Ellipse \( E: \frac{x^2}{36} + \frac{y^2}{25} = 1 \), A hyperbola confocal with ellipse \( E \) and eccentricity of hyperbola is equal to 5. The length of latus rectum of hyperbola is, if principle axis of hyperbola is x-axis?
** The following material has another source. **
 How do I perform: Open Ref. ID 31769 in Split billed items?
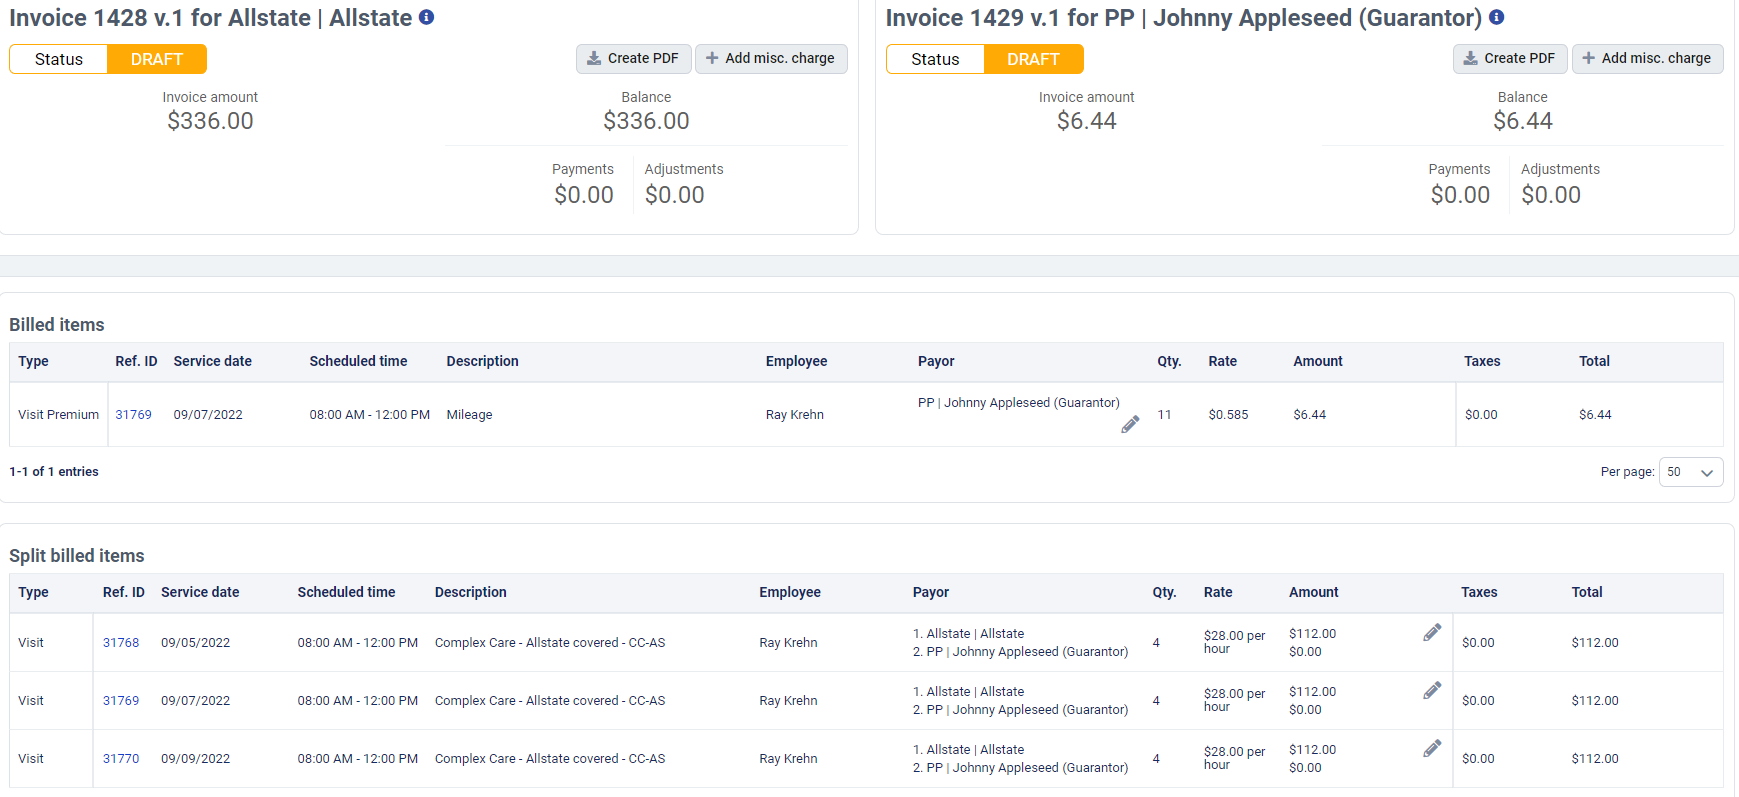tap(121, 701)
• A. \( \frac{96}{\sqrt{5}} \)
• B. \( \frac{24}{\sqrt{5}} \)
• C. \( \frac{18}{\sqrt{5}} \)
• D. \( \frac{12}{\sqrt{5}} \)

Hint:

For hyperbolas, use the relationship between eccentricity and the axes to find latus rectum length. For confocal ellipses and hyperbolas, eccentricity plays a key role in determining dimensions.

Answer 1

The Correct Option is A

Step 1: Use the given ellipse equation.
The standard form of the equation of ellipse is: \[ \frac{x^2}{a^2} + \frac{y^2}{b^2} = 1 \] Here, \( a^2 = 36 \) and \( b^2 = 25 \). Step 2: Calculate the parameters for the hyperbola.
For the hyperbola confocal with this ellipse, the equation is: \[ \frac{x^2}{a^2} - \frac{y^2}{b^2} = 1 \] The eccentricity \( e = 5 \), and for hyperbola \( e^2 = 1 + \frac{b^2}{a^2} \). Step 3: Apply the formula for latus rectum.
The length of the latus rectum \( L = \frac{2b^2}{a} \), where \( a = 6 \) and \( b = 5 \). Substitute into the formula: \[ L = \frac{2 \times 25}{6} = \frac{96}{\sqrt{5}} \]